Pregnancies Ending in Abortion, by Age Group and Year

In 2016, there was approximately one abortion for every 5.4 live births in South Carolina. Of the 10,576 abortions performed, 9% were to women ages 10-19, 61% were to women ages 20-29, and 30% were to women ages 30 to 44.[64]

In 2014—the most recent year national data are available—86% of the abortions performed in South Carolina were to unmarried women, the same as the national average.[65]

While the exact number of abortions performed in South Carolina prior to their legalization in 1973 is unknown, more than 306,000 abortions were performed between 1990 and 2017.[66] Since the Roe v. Wade decision in 1973, about 60 million abortions have been performed in the United States.[67] 

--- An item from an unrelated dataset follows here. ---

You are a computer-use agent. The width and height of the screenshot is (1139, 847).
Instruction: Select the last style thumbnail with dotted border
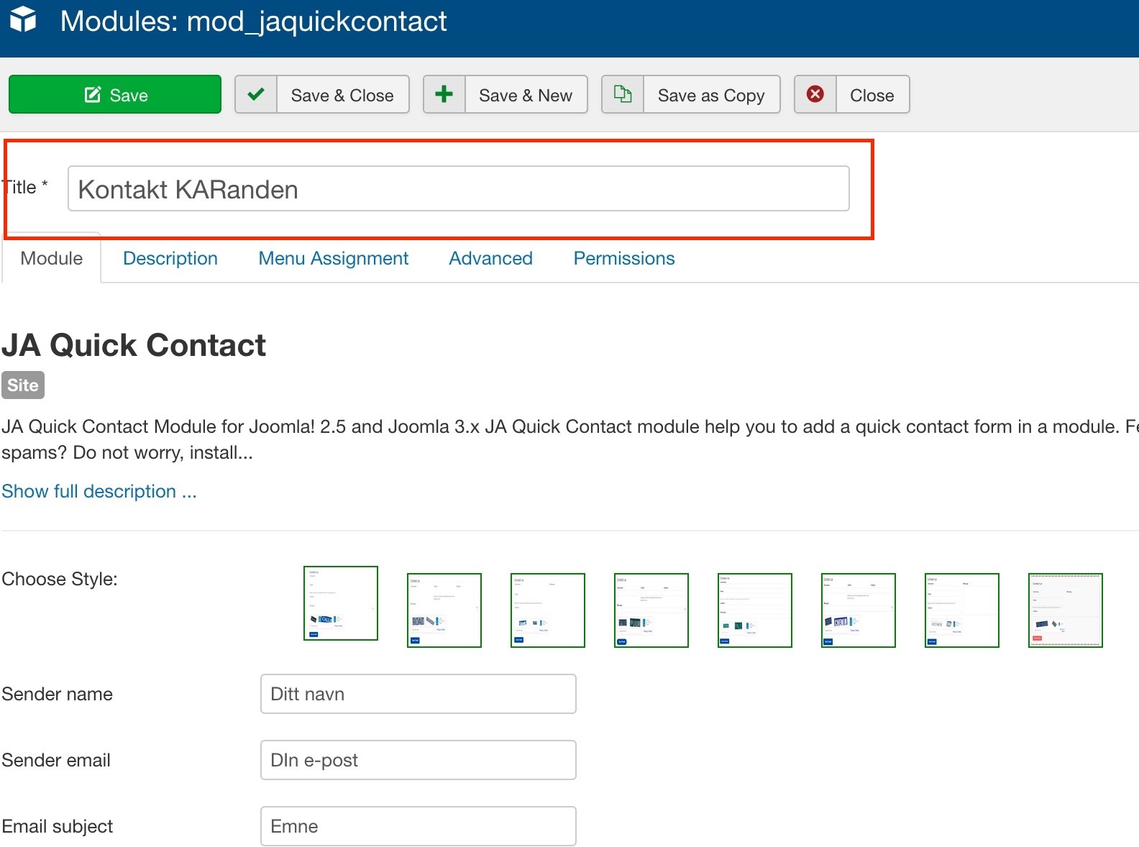(1066, 610)
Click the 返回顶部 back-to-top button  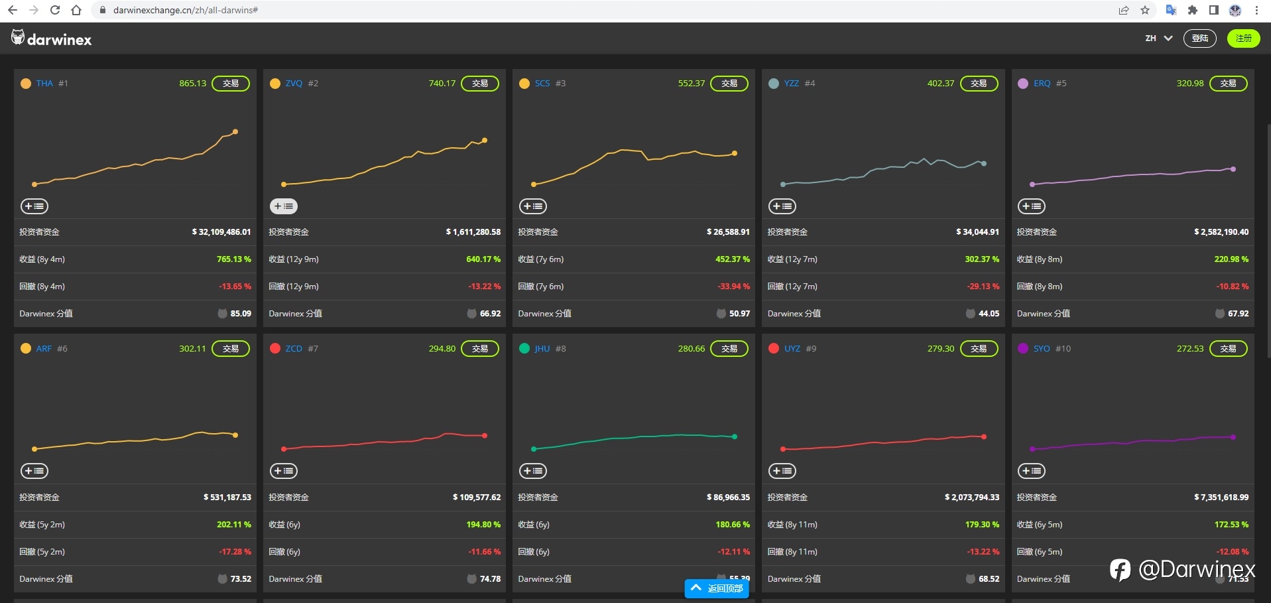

In 2014, approximately 926,200 abortions were performed, down 12% from 1.06 million in 2011.[68] South Carolina’s abortion rate of 6.4 per 1,000 population of women ages 15-44 was the 12th lowest in the nation, and lower than the national average (14.6). South Carolina’s abortion rate was also lower than that of its neighboring states: Georgia (15.7) and North Carolina (15.1).[69]


 

References

[64] South Carolina Department of Health and Environmental Control, South Carolina Community Assessment Network (SCAN), “Births (1990-2017).” Available at http://scangis.dhec.sc.gov/scan/bdp/tables/birthtable.aspx. Access verified Oct. 15, 2018. Earlier data from U.S. Centers for Disease Control and Prevention, National Center for Health Statistics, Monthly Vital Statistics Reports, various years. Available at www.cdc.gov/nchs/products/mvsr.htm#vol31s. Access verified Oct. 15, 2018.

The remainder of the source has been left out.